The immediate response to the fed funds hike has been unexpected mortgage rate declines as investors seek protection from global market volatility in U.S. Treasurys – driving down long-term U.S. rates.
While not directly tied to mortgage rates, the fed funds rate affects them due to its impact on lenders’ borrowing costs. As their expenses raise, they pass them onto consumers.. Sooner than later, the fed funds rate hike is going to impact borrowers.
“Both the Treasury yield and the mortgage rate now are in the neighborhood of early-2015 lows. These declines are not what the market anticipated when the Fed raised the Federal funds rate in December “
~ Freddie Mac chief economist Sean Becketti, February 4, 2016
Agents and buyers said it throughout 2015 in the DC Metro region and across the country:
there weren’t enough homes to meet demand. The short supply of homes is a hallmark of a seller’s
market and it will continue this year, bringing heavy competition for existing inventory and
buoying home prices.
Relaxed credit standards and buyer options should reduce the affordability problem for first-time home buyers and Millennials and take away some of the sting of higher home prices. In turn, well-funded buyers will make for satisfied home sellers.

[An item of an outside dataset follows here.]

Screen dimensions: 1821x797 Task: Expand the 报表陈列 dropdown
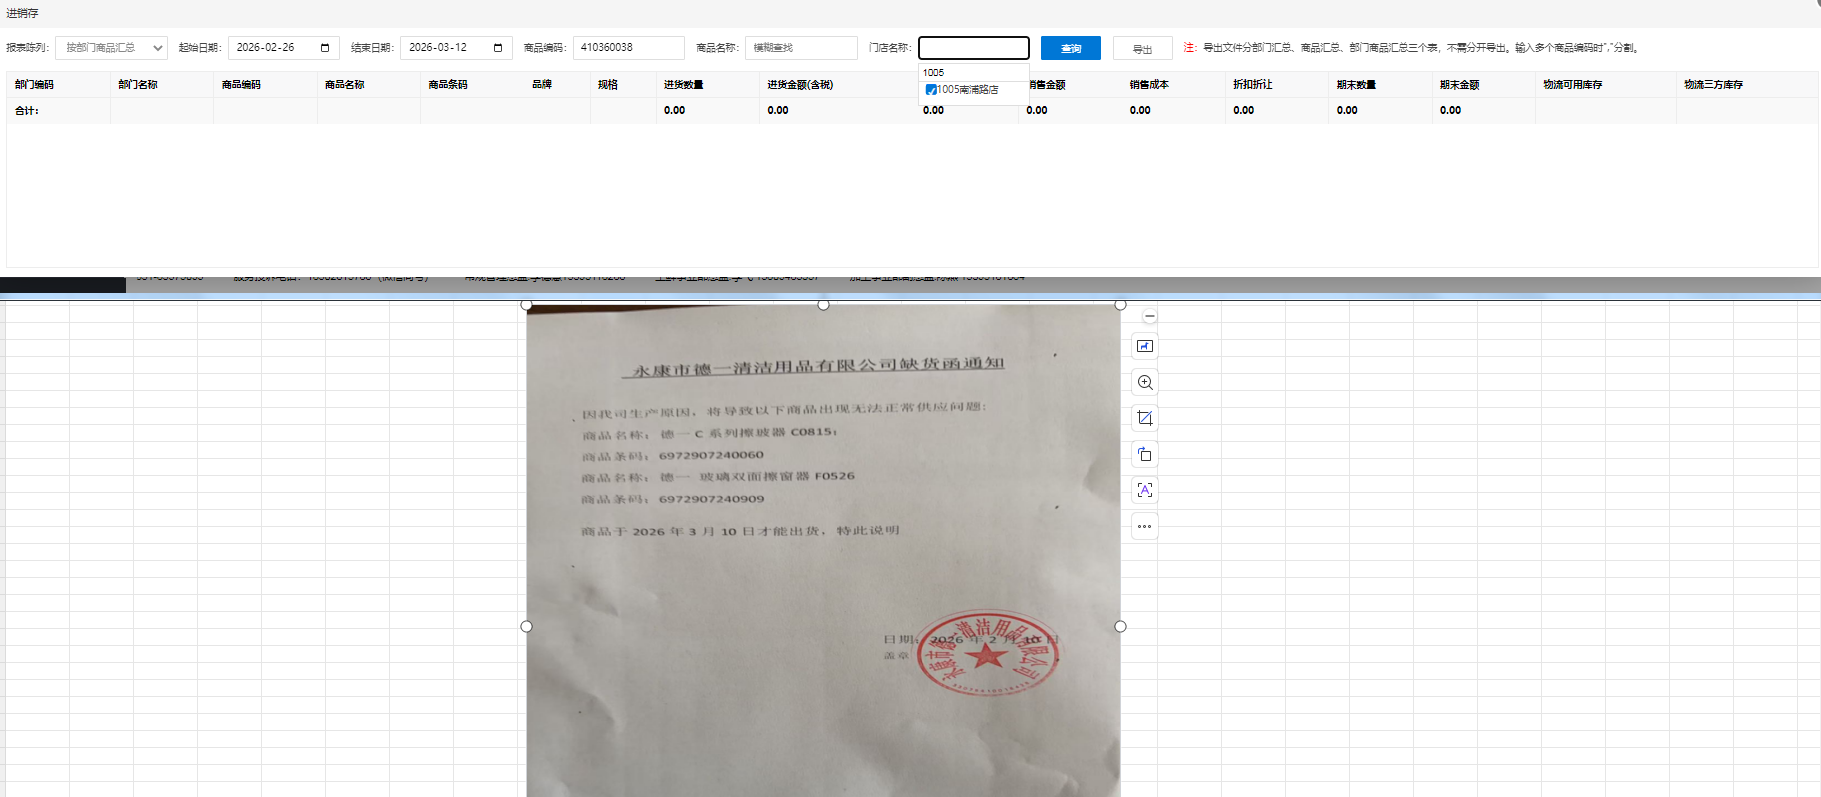(111, 48)
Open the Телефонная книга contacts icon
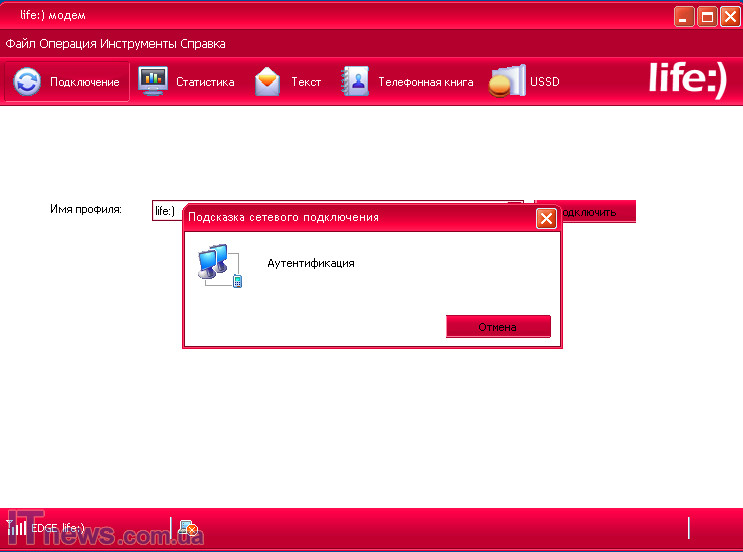This screenshot has height=552, width=743. coord(355,82)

Sweethomeva sees plenty of room for buyers to make out well in 2016. After all, even if mortgage rates rise to 4.5 percent as they are expected to, they will still be historically low; a full percentage point below the rate during the Recession of 2008. The relatively low FRM – and high rents – should motivate first-time home buyers to enter the market and let’s not forget, the housing crisis and subsequent recession gave buyers time to prepare for ownership.

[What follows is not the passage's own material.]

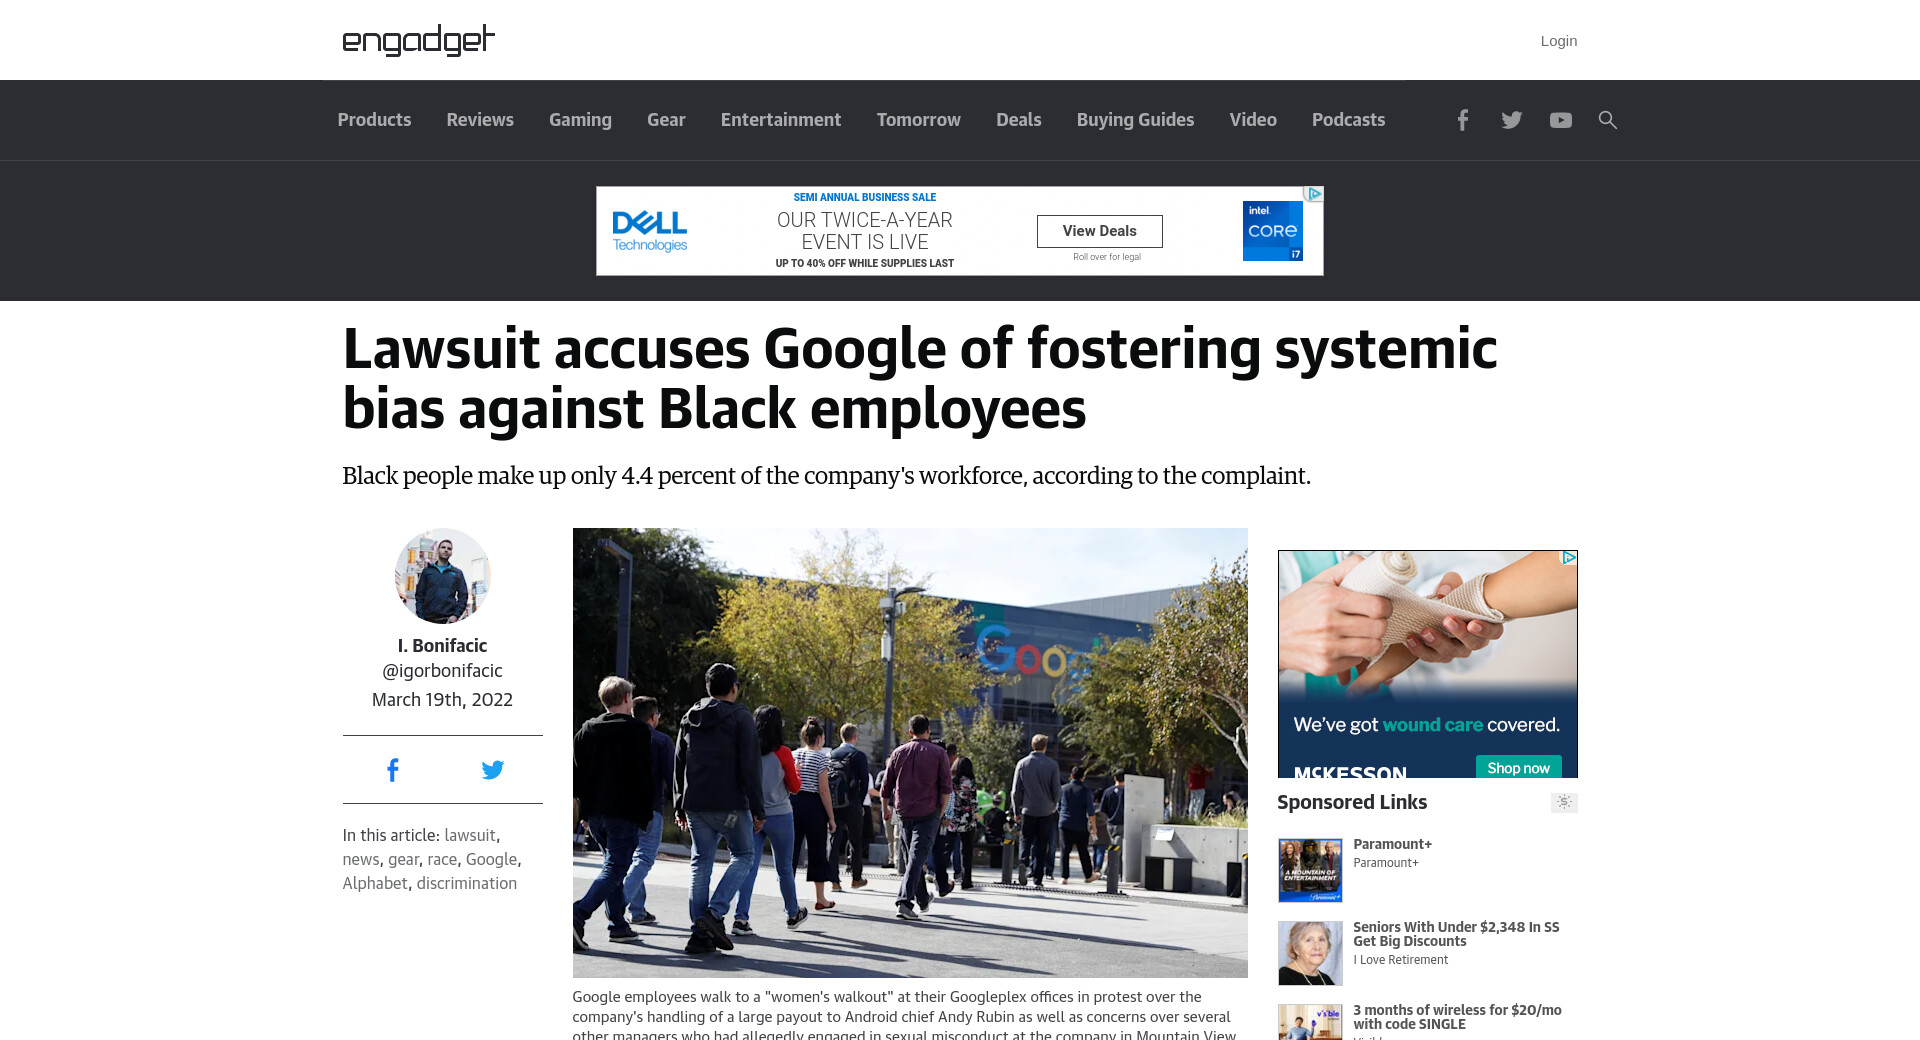Follow the discrimination tag link
This screenshot has width=1920, height=1040.
[467, 884]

Buyers have had a few more years to save up for larger down payments and improve their credit scores so there are more qualified buyers than even a few years ago.
~David Charron, president and CEO of Rockville-based multiple-listing service MRIS
Job gains will offset short-term interest rate hikes brought on by Fed Funds increases throughout the year. These upticks will likely lead to an increase in 30-year and 15-year mortgage rates, Sweethomeva expects somewhere between 4.0-4.5 percent, up from 3.8 percent in 2015.

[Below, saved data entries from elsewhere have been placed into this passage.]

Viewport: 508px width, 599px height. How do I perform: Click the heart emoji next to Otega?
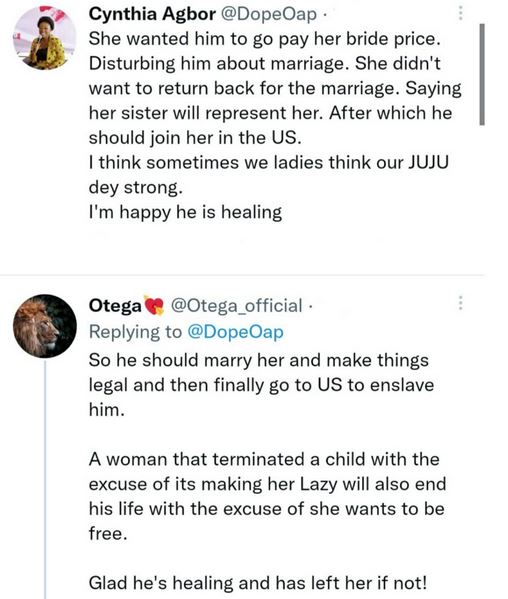pos(154,305)
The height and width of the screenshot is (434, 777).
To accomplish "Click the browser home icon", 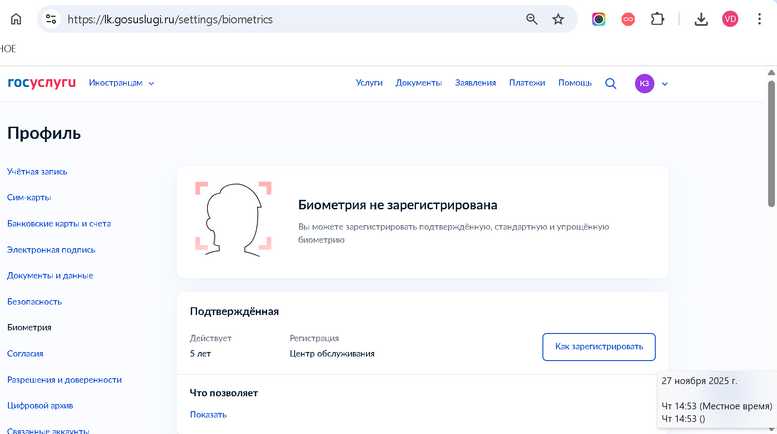I will pyautogui.click(x=16, y=19).
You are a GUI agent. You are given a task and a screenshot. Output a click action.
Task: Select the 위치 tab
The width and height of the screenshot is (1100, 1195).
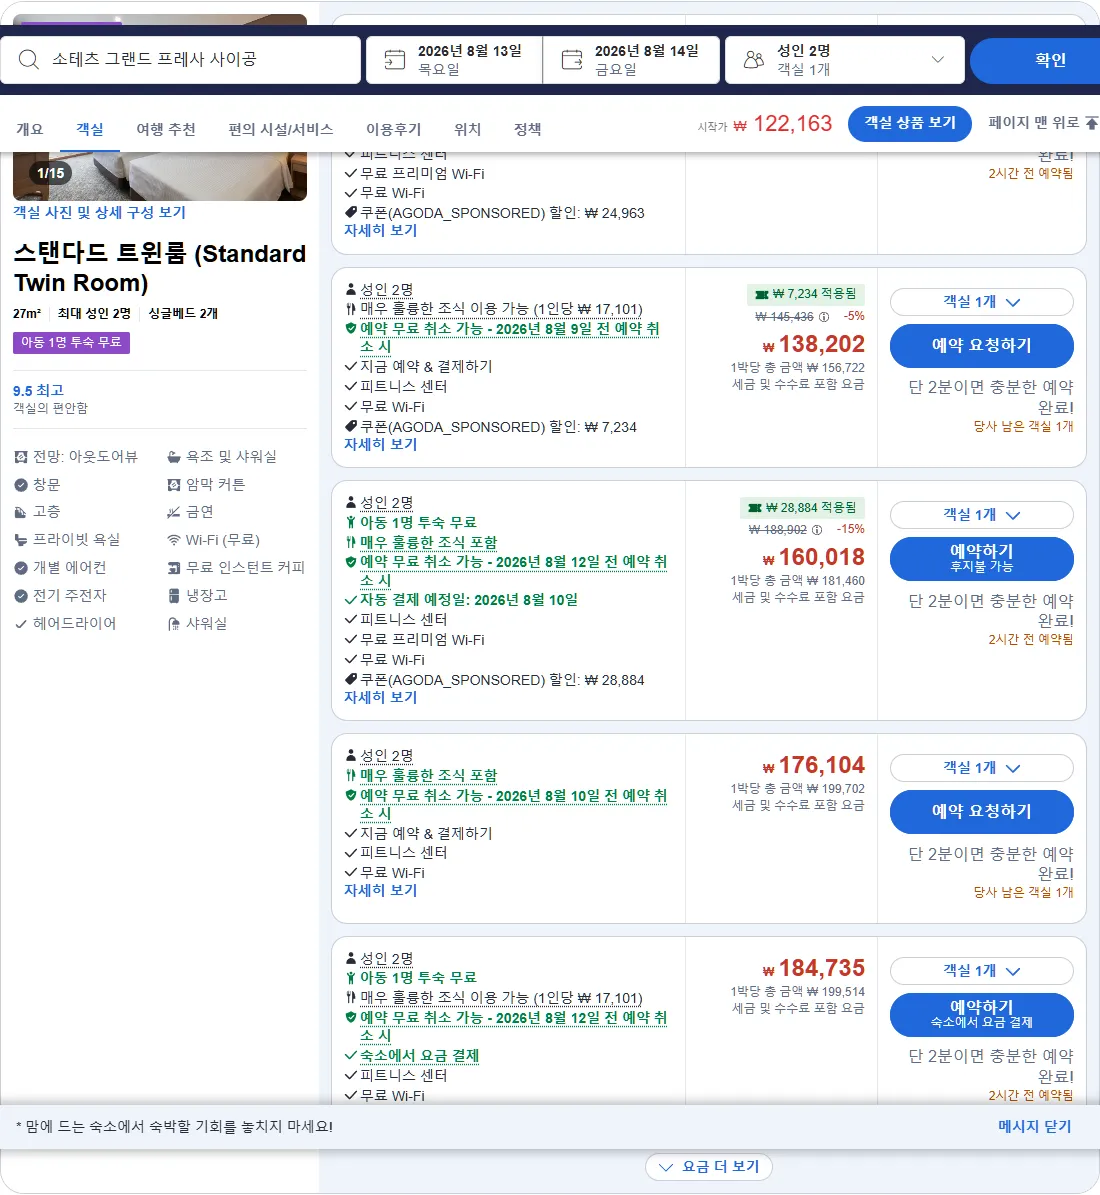point(467,130)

The segment of buyers that will experience the most relief are first-time buyers. They’ll have mortgage credit options that were not available during the housing down-turn, including low-and no-down-payment loans, FHA loans and the conventional 97 percent program offered by Fannie Mae. Qualifying first-time home buyers need only to put 3 percent down on a home.
2016 will be a great time to be a seller. Maybe you weren’t planning to sell, but conditions are right to attract Millennials and first-time buyers, especially in the early part of the year. Expect multiple offers.
The start of the year, with unexpectedly low mortgage rates in play, is an excellent time for home buyers to secure financing and get searching for a house to buy. Inventory is going to be tight, so the old adage, the early bird catches the worm, applies. Buyers who start sooner than later not only dodge the next fed funds rate increase, they may avoid bidding wars by being the first to a property..
It’s time for first-time buyers to take steps to home ownership. Great rates and programs are in their favor, but NAR’s December 2015 HOME survey revealed that very few renters have tried and failed to obtain a mortgage; and most don’t even try.